The Germans came upon a post occupied by Pvt. Henry Johnson and Pvt. Needham Roberts, and surprised the newly-armed Americans. Johnson was immediately wounded and Roberts was captured.
Johnson then went after the German raiders, firing his French Lebel rifle until it jammed, then using it as a club, bludgeoning enemy soldiers until it broke in half.
Johnson managed to grab a grenade from one of the Germans, which he threw into a group of raiders, killing several of them. He then pulled his bolo knife and dragged the disabled Roberts back to their post, still fighting off Germans along the way.
When French troops arrived a few hours later, they found Johnson and Roberts inside their post laughing and singing songs. They also found several dead and dying German soldiers strewn about the ground.
Johnson sustained no less than 21 separate wounds during the fight.
Since Sgt. Johnson's unit was comprised solely of black troops, at the time they were not allowed to fight with U.S. forces. Thus the 369th Infantry Regiment, known as the Harlem Hellfighters was attached to the 16th Division of the French 4th Army. Johnson, from New York, was forced to fight under the French flag though he volunteered for the U.S. Army.
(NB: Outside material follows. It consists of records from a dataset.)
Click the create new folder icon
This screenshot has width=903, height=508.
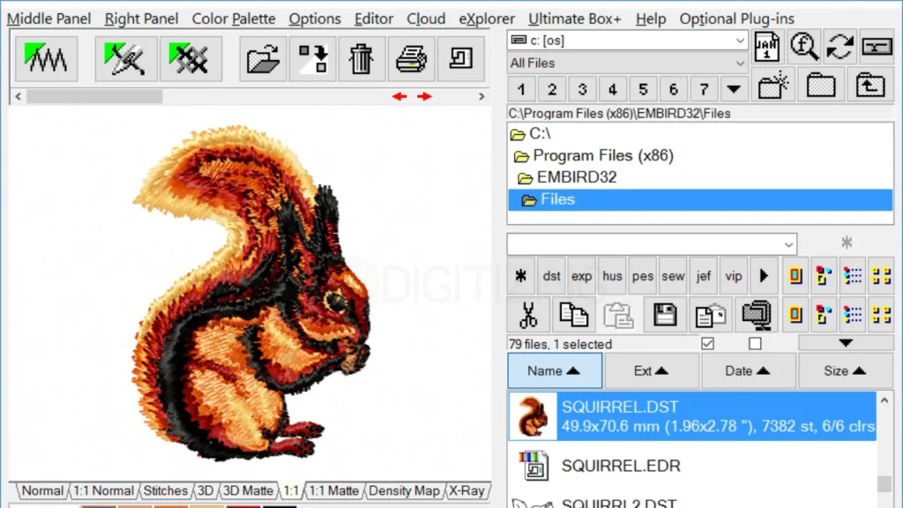(x=772, y=86)
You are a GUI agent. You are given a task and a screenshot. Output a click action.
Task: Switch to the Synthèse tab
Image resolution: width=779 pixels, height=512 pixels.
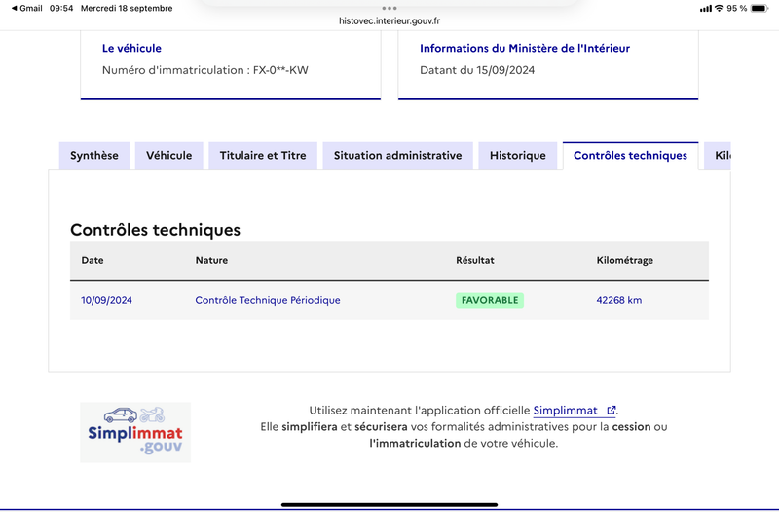[94, 156]
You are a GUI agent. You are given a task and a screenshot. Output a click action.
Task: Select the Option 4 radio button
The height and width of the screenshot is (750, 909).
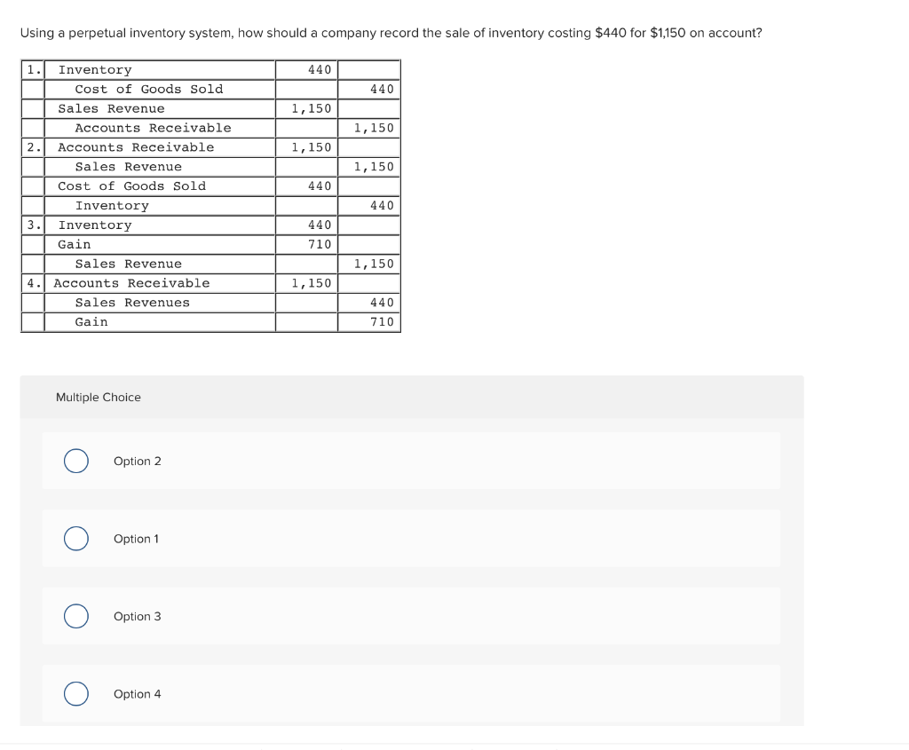[75, 694]
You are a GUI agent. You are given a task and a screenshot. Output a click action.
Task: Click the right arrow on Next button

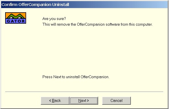(x=88, y=100)
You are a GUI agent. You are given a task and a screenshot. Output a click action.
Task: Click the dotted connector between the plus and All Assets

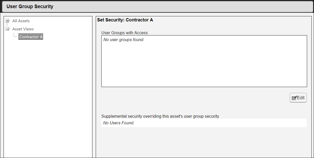pos(10,21)
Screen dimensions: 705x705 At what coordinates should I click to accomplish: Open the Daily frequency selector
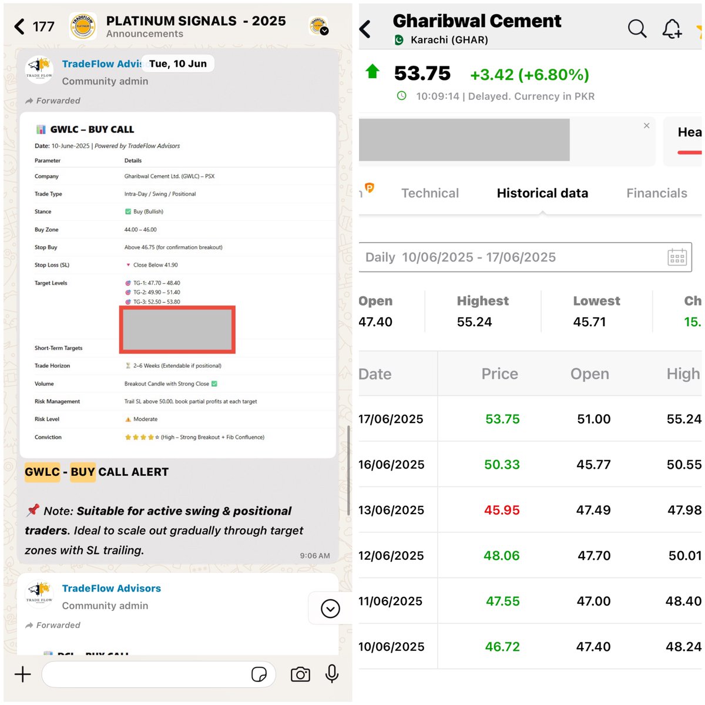coord(380,257)
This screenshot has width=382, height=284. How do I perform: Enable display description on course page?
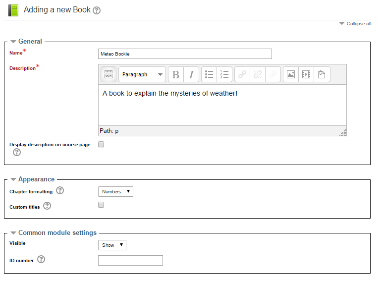pos(101,144)

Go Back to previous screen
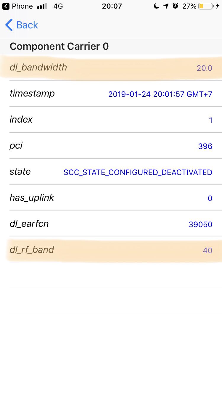pos(22,25)
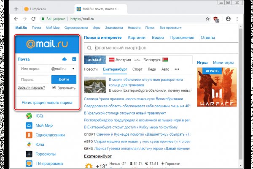Expand the Все проекты menu
The image size is (253, 169).
[170, 28]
Because of Sgt. Johnson's super-human deeds and self-less determination to save his comrade Needham Roberts, France awarded him that nation's highest military honor...The French Croix de Guere with Gold Palm.
The citation for the award reads as follows:
Johnson, Henry (13348), private in company C, being on double sentry duty during the night and having been assaulted by a group composed of at least one dozen Germans, shot and disabled one of them and grievously wounded two others with his bolo. In spite of three wounds with pistol bullets and grenades at the beginning of the fight, this man ran to the assistance of his wounded comrade who was about to be carried away prisoner by the enemy, and continued to fight up to the retreat of the Germans. He has given a beautiful example of courage and activity.Upon Johnson's return to the United States, he received a ticker tape parade along New York City's Fifth Avenue. After hearing his story, former President Theodore Roosevelt proclaimed Johnson to be "one of the five bravest men who fought in World War I."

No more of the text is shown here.